The emission of vacuum ultraviolet (VUV) radiation is investigated in low-pressure Ar-O₂ inductively coupled plasmas via numerical simulations. Controlling VUV fluxes is important in a number of industrial and biomedical plasma applications because, depending on the process, VUV radiation may be desired, required to a certain degree, or unwanted. For this purpose, a self-consistent Ar-O₂ plasma-chemical reaction scheme has been implemented in a zero dimensional plasma chemistry model and is used to investigate VUV emission from excited O atoms (3s ⁵S⁰ and 3s ³S⁰) at 130 and 135 nm.
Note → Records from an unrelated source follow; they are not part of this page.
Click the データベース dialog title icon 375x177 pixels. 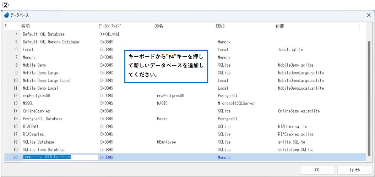[x=7, y=16]
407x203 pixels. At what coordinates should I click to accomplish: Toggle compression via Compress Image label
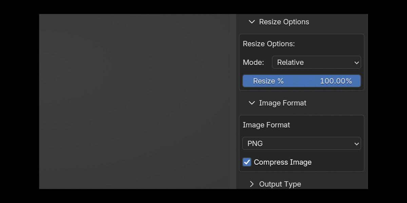point(283,162)
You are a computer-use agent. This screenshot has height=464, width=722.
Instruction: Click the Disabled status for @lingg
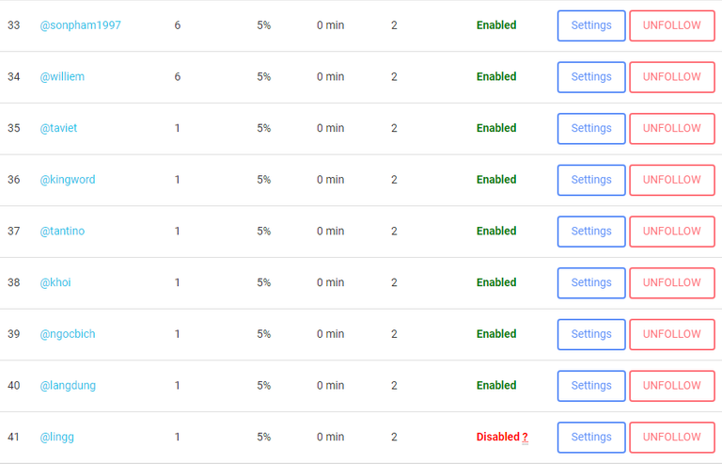tap(497, 437)
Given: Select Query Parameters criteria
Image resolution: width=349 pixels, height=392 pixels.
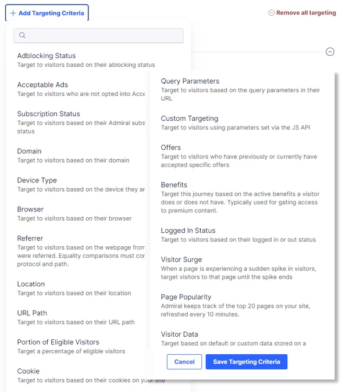Looking at the screenshot, I should coord(190,81).
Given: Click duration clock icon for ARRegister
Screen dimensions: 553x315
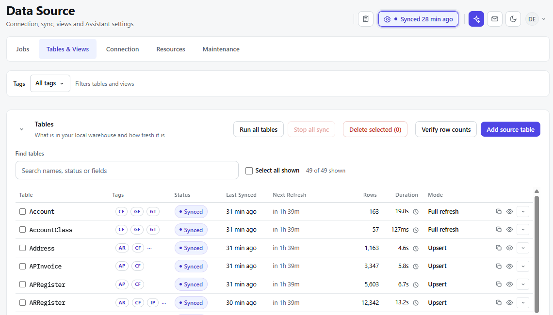Looking at the screenshot, I should (416, 303).
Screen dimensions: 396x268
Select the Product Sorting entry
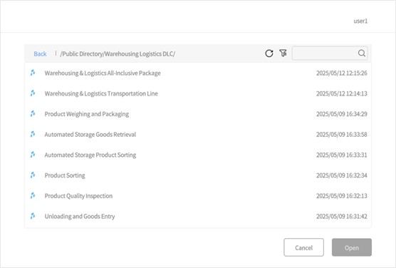coord(198,175)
The model has been successfully compared against experimental measurements of VUV emission, electron densities and excited state densities. In addition, VUV emission rates are investigated as a function of pressure, Ar-O₂ mixture, and continuous and pulsed power deposition. Moreover, the dominant reaction pathways leading to VUV emission have been identified and described. In general, when the dissociation degree of O₂ is large, VUV emission is high and is dominated by 130nm light from the decay of O(3s ³S⁰) to ground state. On the other hand, when the dissociation degree is low VUV emission rates are also low and are dominated by dissociative electron impact excitation processes.